EXERCISE REQUIREMENTS
Render the stretch of data from its first line through the line containing "(x=471, y=22)" as a JSON list of strings, with one string per line and no entries for blank lines.

RAW DATA
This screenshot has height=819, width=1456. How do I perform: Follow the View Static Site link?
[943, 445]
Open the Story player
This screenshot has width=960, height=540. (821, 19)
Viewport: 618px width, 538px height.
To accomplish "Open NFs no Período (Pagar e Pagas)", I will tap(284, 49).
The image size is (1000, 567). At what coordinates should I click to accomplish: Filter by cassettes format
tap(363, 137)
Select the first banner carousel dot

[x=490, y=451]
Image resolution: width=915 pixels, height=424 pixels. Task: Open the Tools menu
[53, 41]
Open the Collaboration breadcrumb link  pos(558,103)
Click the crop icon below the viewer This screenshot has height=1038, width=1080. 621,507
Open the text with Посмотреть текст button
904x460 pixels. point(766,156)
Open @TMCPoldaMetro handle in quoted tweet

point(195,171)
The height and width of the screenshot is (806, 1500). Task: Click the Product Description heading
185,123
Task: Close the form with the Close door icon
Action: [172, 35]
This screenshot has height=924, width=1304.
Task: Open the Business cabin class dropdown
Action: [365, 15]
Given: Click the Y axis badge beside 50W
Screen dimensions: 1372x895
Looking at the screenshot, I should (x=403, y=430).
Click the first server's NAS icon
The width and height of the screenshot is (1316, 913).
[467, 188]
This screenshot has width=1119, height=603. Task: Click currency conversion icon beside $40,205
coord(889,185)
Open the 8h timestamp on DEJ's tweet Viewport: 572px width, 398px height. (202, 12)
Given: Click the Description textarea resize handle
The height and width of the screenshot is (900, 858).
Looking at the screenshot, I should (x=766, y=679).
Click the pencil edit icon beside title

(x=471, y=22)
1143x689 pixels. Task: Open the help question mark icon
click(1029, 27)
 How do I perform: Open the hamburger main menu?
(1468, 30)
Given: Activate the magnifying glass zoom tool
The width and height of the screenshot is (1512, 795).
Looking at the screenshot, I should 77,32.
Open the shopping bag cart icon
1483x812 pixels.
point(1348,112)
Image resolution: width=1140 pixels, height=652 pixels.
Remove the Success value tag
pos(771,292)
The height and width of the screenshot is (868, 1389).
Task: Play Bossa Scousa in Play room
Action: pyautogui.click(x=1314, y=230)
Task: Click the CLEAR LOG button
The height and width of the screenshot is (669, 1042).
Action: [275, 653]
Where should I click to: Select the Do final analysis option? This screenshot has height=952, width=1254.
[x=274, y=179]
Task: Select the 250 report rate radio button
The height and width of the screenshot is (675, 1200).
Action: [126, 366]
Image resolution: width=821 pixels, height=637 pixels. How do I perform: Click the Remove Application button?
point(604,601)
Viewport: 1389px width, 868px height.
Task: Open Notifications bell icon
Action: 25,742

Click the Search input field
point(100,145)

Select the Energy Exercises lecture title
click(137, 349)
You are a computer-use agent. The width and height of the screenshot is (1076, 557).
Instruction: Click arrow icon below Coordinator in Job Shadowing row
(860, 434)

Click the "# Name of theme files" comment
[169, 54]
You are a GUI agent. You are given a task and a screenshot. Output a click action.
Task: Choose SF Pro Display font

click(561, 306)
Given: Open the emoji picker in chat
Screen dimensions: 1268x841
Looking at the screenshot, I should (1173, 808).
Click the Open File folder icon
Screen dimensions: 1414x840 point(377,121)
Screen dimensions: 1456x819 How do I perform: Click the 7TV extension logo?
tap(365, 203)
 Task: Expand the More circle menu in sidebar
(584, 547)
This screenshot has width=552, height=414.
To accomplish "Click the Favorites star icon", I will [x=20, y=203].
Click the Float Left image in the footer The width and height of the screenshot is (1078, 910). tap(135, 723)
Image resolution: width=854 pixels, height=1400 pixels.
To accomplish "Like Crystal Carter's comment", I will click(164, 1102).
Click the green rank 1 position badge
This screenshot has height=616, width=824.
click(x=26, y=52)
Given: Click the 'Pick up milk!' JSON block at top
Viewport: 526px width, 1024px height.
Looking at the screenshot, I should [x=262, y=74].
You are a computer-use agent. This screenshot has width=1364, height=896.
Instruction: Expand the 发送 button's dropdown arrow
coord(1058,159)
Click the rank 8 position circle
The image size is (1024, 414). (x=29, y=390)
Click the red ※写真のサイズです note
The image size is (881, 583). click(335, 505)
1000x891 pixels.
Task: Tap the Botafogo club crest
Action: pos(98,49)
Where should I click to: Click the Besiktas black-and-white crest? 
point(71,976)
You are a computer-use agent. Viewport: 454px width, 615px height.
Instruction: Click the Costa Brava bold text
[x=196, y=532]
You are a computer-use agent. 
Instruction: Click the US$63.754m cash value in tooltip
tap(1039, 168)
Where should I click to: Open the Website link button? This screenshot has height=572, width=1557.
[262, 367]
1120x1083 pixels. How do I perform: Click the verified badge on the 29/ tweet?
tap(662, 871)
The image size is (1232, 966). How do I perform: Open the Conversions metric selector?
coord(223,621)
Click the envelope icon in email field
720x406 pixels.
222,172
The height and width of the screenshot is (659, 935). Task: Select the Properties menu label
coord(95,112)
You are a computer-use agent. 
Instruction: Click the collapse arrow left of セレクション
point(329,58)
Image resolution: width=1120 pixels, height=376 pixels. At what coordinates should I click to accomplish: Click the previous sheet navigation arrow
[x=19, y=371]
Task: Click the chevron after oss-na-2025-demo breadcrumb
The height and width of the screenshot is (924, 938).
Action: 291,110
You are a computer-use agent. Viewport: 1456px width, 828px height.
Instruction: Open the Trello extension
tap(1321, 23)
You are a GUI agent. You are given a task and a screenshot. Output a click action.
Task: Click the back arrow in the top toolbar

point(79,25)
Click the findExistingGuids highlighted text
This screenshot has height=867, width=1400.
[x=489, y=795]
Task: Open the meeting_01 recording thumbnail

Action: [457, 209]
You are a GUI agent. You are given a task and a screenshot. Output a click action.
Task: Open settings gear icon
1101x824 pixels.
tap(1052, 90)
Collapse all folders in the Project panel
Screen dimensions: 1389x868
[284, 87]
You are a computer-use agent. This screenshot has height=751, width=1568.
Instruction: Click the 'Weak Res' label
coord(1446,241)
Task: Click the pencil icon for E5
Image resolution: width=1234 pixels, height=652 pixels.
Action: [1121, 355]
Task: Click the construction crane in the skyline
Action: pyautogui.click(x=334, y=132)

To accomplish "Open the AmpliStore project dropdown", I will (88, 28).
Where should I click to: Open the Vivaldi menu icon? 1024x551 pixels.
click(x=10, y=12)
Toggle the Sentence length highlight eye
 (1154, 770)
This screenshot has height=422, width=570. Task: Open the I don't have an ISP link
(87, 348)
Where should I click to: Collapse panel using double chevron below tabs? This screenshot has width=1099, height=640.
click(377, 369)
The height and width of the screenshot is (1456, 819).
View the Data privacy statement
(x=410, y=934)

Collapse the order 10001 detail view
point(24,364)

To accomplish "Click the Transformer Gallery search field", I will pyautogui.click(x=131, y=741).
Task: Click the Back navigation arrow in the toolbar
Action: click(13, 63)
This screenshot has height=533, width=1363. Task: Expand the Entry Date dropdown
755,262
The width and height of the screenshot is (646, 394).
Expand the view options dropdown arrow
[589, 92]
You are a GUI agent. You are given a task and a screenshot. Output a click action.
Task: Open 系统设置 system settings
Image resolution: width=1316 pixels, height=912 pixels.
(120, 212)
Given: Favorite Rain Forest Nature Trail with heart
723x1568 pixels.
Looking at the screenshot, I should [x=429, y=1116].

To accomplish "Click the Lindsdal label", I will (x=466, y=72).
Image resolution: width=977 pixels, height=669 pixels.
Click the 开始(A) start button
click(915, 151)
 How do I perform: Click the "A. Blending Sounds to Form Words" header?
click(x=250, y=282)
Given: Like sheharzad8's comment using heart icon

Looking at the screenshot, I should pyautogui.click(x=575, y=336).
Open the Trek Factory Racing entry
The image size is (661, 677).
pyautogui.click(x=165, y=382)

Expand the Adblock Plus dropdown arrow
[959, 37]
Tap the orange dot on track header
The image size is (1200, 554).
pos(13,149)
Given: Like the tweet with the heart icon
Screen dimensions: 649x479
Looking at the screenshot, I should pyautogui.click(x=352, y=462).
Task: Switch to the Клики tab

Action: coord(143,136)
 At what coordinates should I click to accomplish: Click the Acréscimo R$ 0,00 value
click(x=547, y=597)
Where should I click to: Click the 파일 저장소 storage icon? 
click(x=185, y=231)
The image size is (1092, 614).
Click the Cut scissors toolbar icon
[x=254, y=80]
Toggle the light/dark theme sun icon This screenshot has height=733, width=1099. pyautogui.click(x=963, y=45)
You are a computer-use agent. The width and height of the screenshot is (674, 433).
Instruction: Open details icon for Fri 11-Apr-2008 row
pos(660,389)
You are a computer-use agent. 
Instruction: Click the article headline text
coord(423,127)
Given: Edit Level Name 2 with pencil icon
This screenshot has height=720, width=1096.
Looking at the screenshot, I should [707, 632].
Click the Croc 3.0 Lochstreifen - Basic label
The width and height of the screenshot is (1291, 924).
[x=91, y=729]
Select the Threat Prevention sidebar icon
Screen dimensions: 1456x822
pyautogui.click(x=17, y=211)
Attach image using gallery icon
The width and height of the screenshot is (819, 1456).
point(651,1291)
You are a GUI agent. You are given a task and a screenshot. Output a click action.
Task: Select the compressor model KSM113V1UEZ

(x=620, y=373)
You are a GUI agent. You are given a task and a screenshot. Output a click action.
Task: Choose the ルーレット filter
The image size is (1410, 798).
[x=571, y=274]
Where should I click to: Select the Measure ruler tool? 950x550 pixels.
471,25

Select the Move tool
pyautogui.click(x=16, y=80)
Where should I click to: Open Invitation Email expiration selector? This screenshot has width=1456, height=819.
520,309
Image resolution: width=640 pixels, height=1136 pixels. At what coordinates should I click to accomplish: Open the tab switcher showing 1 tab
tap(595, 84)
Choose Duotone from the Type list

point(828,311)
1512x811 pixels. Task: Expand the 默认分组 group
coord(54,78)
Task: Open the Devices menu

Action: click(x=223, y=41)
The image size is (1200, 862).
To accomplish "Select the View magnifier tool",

CORRECT ANSWER
[
  "This screenshot has height=819, width=1456. How do I perform: Follow the View Static Site link?",
  "[943, 445]",
  "Open the Story player",
  "This screenshot has width=960, height=540. (821, 19)",
  "Viewport: 618px width, 538px height.",
  "To accomplish \"Open NFs no Período (Pagar e Pagas)\", I will tap(284, 49).",
  "The image size is (1000, 567). At what coordinates should I click to accomplish: Filter by cassettes format",
  "tap(363, 137)",
  "Select the first banner carousel dot",
  "[x=490, y=451]",
  "Image resolution: width=915 pixels, height=424 pixels. Task: Open the Tools menu",
  "[53, 41]",
  "Open the Collaboration breadcrumb link  pos(558,103)",
  "Click the crop icon below the viewer This screenshot has height=1038, width=1080. 621,507",
  "Open the text with Посмотреть текст button",
  "904x460 pixels. point(766,156)",
  "Open @TMCPoldaMetro handle in quoted tweet",
  "point(195,171)",
  "The height and width of the screenshot is (806, 1500). Task: Click the Product Description heading",
  "185,123",
  "Task: Close the form with the Close door icon",
  "Action: [172, 35]",
  "This screenshot has height=924, width=1304.",
  "Task: Open the Business cabin class dropdown",
  "Action: [365, 15]",
  "Given: Click the Y axis badge beside 50W",
  "Screen dimensions: 1372x895",
  "Looking at the screenshot, I should (x=403, y=430).",
  "Click the first server's NAS icon",
  "The width and height of the screenshot is (1316, 913).",
  "[467, 188]",
  "This screenshot has width=1119, height=603. Task: Click currency conversion icon beside $40,205",
  "coord(889,185)",
  "Open the 8h timestamp on DEJ's tweet Viewport: 572px width, 398px height. (202, 12)",
  "Given: Click the Description textarea resize handle",
  "The height and width of the screenshot is (900, 858).",
  "Looking at the screenshot, I should (x=766, y=679).",
  "Click the pencil edit icon beside title",
  "(x=471, y=22)"
]